Será isso o teatro? Será possível definir teatro? Será certo e verdadeiro tentar precisar seu significado se, desde a origem do homem, existe enquanto processo, em permanente transformação, obedecendo a sempre novas exigências e necessidades do homem que, através dos tempos, na produção social de sua existência, entra em determinadas relações de produção, necessárias e independentes de sua vontade, que correspondem a determinado grau de desenvolvimento das forças produtivas materiais da sociedade? O que pode valer para entender a cultura ocidental vale para a oriental? Enfim, existe um teatro ou, em função da vida econômico-política, teatro hoje é uma coisa, amanhã outra, ontem foi diferente? É necessário cuidado para não cair na facilidade de definições abstratas de discutíveis "essências" inexistentes, ou na armadilha de definições idealistas que aceitem um instante isolado, seja o hoje ou o ontem, como verdades imutáveis.

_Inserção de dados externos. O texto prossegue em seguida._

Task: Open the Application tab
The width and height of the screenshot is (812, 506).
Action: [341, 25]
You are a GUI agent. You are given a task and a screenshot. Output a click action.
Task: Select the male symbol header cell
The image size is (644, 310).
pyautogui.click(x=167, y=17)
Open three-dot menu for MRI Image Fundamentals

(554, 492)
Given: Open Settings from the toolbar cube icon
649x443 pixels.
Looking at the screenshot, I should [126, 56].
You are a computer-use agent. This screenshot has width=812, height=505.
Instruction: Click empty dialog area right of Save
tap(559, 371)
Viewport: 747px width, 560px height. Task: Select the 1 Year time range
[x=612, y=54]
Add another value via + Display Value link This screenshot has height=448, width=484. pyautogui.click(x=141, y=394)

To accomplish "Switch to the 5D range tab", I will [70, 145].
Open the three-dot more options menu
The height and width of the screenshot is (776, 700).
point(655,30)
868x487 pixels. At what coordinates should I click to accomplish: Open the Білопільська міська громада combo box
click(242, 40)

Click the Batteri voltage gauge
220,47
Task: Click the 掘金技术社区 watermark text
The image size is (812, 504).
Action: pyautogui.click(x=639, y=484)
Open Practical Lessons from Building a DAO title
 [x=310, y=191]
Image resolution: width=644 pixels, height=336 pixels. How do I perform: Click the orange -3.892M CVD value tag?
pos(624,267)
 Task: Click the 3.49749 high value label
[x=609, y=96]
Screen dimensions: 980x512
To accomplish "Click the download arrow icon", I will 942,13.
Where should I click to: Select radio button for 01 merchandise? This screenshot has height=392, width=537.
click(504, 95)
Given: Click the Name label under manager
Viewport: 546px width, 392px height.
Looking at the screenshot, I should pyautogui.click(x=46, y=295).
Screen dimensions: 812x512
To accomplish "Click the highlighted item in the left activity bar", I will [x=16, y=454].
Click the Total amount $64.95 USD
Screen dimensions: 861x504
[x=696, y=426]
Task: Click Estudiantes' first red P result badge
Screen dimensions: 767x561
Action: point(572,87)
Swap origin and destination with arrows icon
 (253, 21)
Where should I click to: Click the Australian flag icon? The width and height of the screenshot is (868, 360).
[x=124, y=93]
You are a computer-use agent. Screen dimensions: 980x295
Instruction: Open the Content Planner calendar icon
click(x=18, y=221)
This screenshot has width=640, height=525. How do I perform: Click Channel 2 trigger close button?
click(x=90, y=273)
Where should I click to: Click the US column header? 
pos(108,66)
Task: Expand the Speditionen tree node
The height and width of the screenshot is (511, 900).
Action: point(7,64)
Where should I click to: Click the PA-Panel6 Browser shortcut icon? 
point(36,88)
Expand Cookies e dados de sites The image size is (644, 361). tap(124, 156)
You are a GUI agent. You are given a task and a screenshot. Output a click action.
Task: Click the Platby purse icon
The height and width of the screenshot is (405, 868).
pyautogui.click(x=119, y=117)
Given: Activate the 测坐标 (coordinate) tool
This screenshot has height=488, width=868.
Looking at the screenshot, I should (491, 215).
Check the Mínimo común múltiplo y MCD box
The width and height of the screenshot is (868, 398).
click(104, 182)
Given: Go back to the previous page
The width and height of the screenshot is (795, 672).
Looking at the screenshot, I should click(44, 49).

Diante do pensamento reacionário que acusava suas propostas concretas de construção de um teatro dialético, instrumento de conhecimento e prazer, instrução e diversão do homem que sabe que o destino do homem é o homem, Bertold Brecht, com tranquila lucidez, desenvolveu sua poética da arte materialista e dialética, liberta da estética tradicional e voltada para a transformação produtiva da sociedade, ironicamente afirmando que, para isso, se fosse necessário para evitar controvérsias inúteis, será preferível chamar teatro de teatro. E não perder tempo em questões menores.








II





Mas, mesmo sendo transformado em função do processo histórico, o teatro conserva, através dos tempos, uma série de elementos que o distinguem enquanto expressão artística. É verdade que muitos às vezes são esquecidos ou, circunstancialmente, relegados a segundo plano, para, em novas condições, voltarem a ser recuperados. O teatro tem uma história específica, capítulo essencial da história da produção cultural da humanidade. Nesta trajetória, o que mais tem sido modificado é o próprio significado da atividade teatral: sua função social. Constantemente redefinida, na teoria e na prática, esta função social tem provocado alterações sobstantivas na maneira de conceber e realizar teatro. Muitas vezes negando princípios e técnicas que pouco antes pareciam essenciais e indispensáveis. Frequentemente transformando o processo narrativo e mesmo os processos de interpretação e encenação. É irrecusável que, dentro de certos limites, formas artísticas acabam criando novas formas artísticas. Mas seria permanecer no campo enganador das aparências não levar em conta que, em nível mais profundo, não são idéias que criam idéias: o que se transforma na vida social e real dos homens é que determina modificações nas concepções filosóficas como nas representações artísticas. Assim, é fundamental não perder de vista a verdade dialética do movimento histórico: a saga do teatro, fascinante aventura do pensamento e da ação do homem, possui apenas aparência de autonomia.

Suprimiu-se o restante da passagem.